Он заказал два коктейля покрепче, соленых орешков и с блаженным видом погрузился в мягкое кресло за столиком возле окна. Будучи закоренелым холостяком, он никогда не отказывал себе в удовольствии понаблюдать за представителями слабой половины человечества. Весна уже давно вступила в свои права, и одеяния девушек стали столь откровенно соблазнительными, что не могли не греть его мужскую душу фривольными мечтаниями; естественно, вкупе с коктейлем.
Глеб не был женоненавистником, отнюдь. Как практически любой нормальный мужчина его возраста (ему недавно минуло тридцать) Тихомиров-младший имел несколько пассий, которые скрашивали ему вечера, а иногда и ночи. К сожалению, их приходилось чересчур часто менять. И совсем не потому, что Глеб был ветреным малым или, тем более, искусителем типа Казановы.

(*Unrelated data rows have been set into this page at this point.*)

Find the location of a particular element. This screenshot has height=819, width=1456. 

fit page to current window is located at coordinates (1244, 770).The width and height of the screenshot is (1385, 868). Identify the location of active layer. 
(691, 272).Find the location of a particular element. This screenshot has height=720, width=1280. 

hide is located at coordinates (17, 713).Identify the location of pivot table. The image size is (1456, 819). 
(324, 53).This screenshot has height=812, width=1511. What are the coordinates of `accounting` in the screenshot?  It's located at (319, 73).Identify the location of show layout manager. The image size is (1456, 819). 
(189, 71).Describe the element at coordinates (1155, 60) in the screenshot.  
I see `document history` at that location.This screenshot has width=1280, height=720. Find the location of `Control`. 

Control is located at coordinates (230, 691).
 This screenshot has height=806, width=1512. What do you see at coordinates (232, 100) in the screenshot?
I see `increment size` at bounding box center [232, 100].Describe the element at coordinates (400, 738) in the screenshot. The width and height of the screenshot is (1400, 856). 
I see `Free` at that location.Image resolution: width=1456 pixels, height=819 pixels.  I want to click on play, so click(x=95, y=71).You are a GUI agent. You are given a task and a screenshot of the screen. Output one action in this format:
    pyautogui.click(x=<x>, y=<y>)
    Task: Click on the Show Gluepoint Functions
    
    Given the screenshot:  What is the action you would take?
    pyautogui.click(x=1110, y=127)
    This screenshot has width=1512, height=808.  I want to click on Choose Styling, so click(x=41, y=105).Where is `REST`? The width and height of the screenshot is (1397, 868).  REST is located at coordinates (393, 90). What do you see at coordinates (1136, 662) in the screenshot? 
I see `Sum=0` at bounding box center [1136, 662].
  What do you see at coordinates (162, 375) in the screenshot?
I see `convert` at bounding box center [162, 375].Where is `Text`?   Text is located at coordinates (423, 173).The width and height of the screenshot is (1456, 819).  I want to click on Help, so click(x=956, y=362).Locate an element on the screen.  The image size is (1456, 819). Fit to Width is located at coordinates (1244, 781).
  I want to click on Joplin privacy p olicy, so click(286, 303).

Просто по истечении некоторого времени его подружкам вдруг становилось просто-таки невмоготу общаться с Глебом без соответствующего статуса, и они начинали настаивать на походе в ЗАГС, чтобы сделать отметку в паспорте. Вольнолюбивая натура Глеба начинала бунтовать, он быстренько придумывал какой-нибудь скандальчик, и обиженная в своих лучших чувствах девушка уходила, громко хлопнув дверью.
Конечно, на следующий день (или спустя неделю) она пыталась вернуться под крылышко весьма обаятельного (и вдобавок, не бедного) молодого мужчины, но поезд уже проехал нужную остановку, а кондуктор даже в мыслях не держал возможность нажать на стоп-кран.
Отец брюзжал: «Имей совесть, женись. Пожалей старика, дай понянчить внуков пока в состоянии. И потом, кто продолжит наше дело? Вымрем как два мамонта…»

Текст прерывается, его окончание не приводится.